Problem to work on:
These records need to be repeated exactly, every one of them.

▼▼▼

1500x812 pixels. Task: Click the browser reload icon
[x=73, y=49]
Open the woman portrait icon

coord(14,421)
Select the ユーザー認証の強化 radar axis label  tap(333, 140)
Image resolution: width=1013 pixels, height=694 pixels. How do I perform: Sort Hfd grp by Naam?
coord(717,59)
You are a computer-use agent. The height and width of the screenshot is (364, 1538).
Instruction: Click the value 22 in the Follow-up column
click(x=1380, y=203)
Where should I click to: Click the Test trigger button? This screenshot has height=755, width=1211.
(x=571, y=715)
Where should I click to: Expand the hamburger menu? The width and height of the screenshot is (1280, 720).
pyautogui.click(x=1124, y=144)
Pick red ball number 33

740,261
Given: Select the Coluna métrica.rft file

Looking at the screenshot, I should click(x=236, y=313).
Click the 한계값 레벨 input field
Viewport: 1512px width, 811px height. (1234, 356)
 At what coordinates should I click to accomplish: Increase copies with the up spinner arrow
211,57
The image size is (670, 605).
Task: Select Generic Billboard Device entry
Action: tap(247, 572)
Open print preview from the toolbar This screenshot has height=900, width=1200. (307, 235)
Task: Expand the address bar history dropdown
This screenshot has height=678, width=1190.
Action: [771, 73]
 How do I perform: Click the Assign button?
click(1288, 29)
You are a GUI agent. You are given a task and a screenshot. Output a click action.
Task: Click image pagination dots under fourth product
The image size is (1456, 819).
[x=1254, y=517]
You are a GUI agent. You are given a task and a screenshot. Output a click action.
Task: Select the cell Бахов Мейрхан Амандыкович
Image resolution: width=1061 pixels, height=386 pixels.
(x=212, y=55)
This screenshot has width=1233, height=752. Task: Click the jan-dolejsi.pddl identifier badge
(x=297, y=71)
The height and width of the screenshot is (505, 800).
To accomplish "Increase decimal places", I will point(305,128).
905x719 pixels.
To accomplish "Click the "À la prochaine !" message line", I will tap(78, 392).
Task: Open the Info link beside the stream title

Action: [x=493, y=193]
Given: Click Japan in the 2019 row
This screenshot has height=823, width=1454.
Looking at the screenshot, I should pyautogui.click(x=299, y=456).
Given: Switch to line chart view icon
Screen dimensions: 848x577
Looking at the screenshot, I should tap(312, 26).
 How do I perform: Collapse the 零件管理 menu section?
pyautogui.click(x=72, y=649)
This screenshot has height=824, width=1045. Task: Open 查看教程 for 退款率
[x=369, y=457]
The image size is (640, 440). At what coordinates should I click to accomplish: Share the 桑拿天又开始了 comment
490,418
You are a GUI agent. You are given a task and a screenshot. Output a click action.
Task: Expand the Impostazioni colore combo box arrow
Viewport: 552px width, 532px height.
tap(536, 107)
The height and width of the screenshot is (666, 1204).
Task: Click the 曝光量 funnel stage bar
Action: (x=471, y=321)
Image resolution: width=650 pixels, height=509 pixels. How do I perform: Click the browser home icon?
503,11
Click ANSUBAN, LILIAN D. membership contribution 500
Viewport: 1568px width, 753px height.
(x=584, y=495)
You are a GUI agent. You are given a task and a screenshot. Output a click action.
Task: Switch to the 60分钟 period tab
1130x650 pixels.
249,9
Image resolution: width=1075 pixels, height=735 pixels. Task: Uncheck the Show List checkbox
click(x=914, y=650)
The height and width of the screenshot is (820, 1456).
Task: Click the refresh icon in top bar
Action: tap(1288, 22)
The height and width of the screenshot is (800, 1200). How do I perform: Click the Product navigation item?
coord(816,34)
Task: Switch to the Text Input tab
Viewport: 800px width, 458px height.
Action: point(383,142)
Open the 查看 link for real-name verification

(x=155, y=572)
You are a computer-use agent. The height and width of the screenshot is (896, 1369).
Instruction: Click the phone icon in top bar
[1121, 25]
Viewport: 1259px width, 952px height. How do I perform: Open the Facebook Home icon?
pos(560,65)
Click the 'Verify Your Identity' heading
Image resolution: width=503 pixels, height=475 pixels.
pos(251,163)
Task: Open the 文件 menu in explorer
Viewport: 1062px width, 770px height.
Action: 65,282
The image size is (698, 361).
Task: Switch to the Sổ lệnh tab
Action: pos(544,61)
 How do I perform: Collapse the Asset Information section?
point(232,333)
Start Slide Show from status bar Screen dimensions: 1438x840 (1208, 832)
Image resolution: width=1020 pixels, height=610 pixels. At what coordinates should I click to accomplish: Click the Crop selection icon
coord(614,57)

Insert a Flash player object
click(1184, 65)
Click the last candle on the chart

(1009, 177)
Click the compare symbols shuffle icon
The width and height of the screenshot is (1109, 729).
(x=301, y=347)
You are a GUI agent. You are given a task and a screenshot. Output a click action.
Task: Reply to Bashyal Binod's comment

▲▲▲

Solution for this problem:
1500x812 pixels. Task: Click the browser reload icon
[x=73, y=49]
Open the woman portrait icon

coord(14,421)
Select the ユーザー認証の強化 radar axis label  tap(333, 140)
Image resolution: width=1013 pixels, height=694 pixels. How do I perform: Sort Hfd grp by Naam?
coord(717,59)
You are a computer-use agent. The height and width of the screenshot is (364, 1538).
Instruction: Click the value 22 in the Follow-up column
click(x=1380, y=203)
Where should I click to: Click the Test trigger button? This screenshot has height=755, width=1211.
(x=571, y=715)
Where should I click to: Expand the hamburger menu? The width and height of the screenshot is (1280, 720).
pyautogui.click(x=1124, y=144)
Pick red ball number 33

740,261
Given: Select the Coluna métrica.rft file

Looking at the screenshot, I should click(x=236, y=313).
Click the 한계값 레벨 input field
Viewport: 1512px width, 811px height. (1234, 356)
 At what coordinates should I click to accomplish: Increase copies with the up spinner arrow
211,57
The image size is (670, 605).
Task: Select Generic Billboard Device entry
Action: tap(247, 572)
Open print preview from the toolbar This screenshot has height=900, width=1200. (307, 235)
Task: Expand the address bar history dropdown
This screenshot has height=678, width=1190.
Action: [771, 73]
 How do I perform: Click the Assign button?
click(1288, 29)
You are a GUI agent. You are given a task and a screenshot. Output a click action.
Task: Click image pagination dots under fourth product
The image size is (1456, 819).
[x=1254, y=517]
You are a GUI agent. You are given a task and a screenshot. Output a click action.
Task: Select the cell Бахов Мейрхан Амандыкович
Image resolution: width=1061 pixels, height=386 pixels.
(x=212, y=55)
This screenshot has width=1233, height=752. Task: Click the jan-dolejsi.pddl identifier badge
(x=297, y=71)
The height and width of the screenshot is (505, 800).
To accomplish "Increase decimal places", I will point(305,128).
905x719 pixels.
To accomplish "Click the "À la prochaine !" message line", I will tap(78, 392).
Task: Open the Info link beside the stream title

Action: [x=493, y=193]
Given: Click Japan in the 2019 row
This screenshot has height=823, width=1454.
Looking at the screenshot, I should pyautogui.click(x=299, y=456).
Given: Switch to line chart view icon
Screen dimensions: 848x577
Looking at the screenshot, I should tap(312, 26).
 How do I perform: Collapse the 零件管理 menu section?
pyautogui.click(x=72, y=649)
This screenshot has height=824, width=1045. Task: Open 查看教程 for 退款率
[x=369, y=457]
The image size is (640, 440). At what coordinates should I click to accomplish: Share the 桑拿天又开始了 comment
490,418
You are a GUI agent. You are given a task and a screenshot. Output a click action.
Task: Expand the Impostazioni colore combo box arrow
Viewport: 552px width, 532px height.
tap(536, 107)
The height and width of the screenshot is (666, 1204).
Task: Click the 曝光量 funnel stage bar
Action: (x=471, y=321)
Image resolution: width=650 pixels, height=509 pixels. How do I perform: Click the browser home icon?
503,11
Click ANSUBAN, LILIAN D. membership contribution 500
Viewport: 1568px width, 753px height.
(x=584, y=495)
You are a GUI agent. You are given a task and a screenshot. Output a click action.
Task: Switch to the 60分钟 period tab
1130x650 pixels.
249,9
Image resolution: width=1075 pixels, height=735 pixels. Task: Uncheck the Show List checkbox
click(x=914, y=650)
The height and width of the screenshot is (820, 1456).
Task: Click the refresh icon in top bar
Action: tap(1288, 22)
The height and width of the screenshot is (800, 1200). How do I perform: Click the Product navigation item?
coord(816,34)
Task: Switch to the Text Input tab
Viewport: 800px width, 458px height.
Action: point(383,142)
Open the 查看 link for real-name verification

(x=155, y=572)
You are a computer-use agent. The height and width of the screenshot is (896, 1369).
Instruction: Click the phone icon in top bar
[1121, 25]
Viewport: 1259px width, 952px height. How do I perform: Open the Facebook Home icon?
pos(560,65)
Click the 'Verify Your Identity' heading
Image resolution: width=503 pixels, height=475 pixels.
pos(251,163)
Task: Open the 文件 menu in explorer
Viewport: 1062px width, 770px height.
Action: 65,282
The image size is (698, 361).
Task: Switch to the Sổ lệnh tab
Action: pos(544,61)
 How do I perform: Collapse the Asset Information section?
point(232,333)
Start Slide Show from status bar Screen dimensions: 1438x840 (1208, 832)
Image resolution: width=1020 pixels, height=610 pixels. At what coordinates should I click to accomplish: Click the Crop selection icon
coord(614,57)

Insert a Flash player object
click(1184, 65)
Click the last candle on the chart

(1009, 177)
Click the compare symbols shuffle icon
The width and height of the screenshot is (1109, 729).
(x=301, y=347)
You are a GUI agent. You are given a task and a screenshot. Output a click action.
Task: Reply to Bashyal Binod's comment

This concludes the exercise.